## WORK INSTRUCTIONS
Print out the data below in full, exactly as written.

## MATERIAL FOR THE TASK
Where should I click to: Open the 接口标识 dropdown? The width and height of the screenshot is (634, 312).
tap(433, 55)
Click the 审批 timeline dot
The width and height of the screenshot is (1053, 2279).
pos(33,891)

## FINISHED EXERCISE
Where should I click to: Open the 接口标识 dropdown? The width and height of the screenshot is (634, 312).
tap(433, 55)
Click the 审批 timeline dot
The width and height of the screenshot is (1053, 2279).
pos(33,891)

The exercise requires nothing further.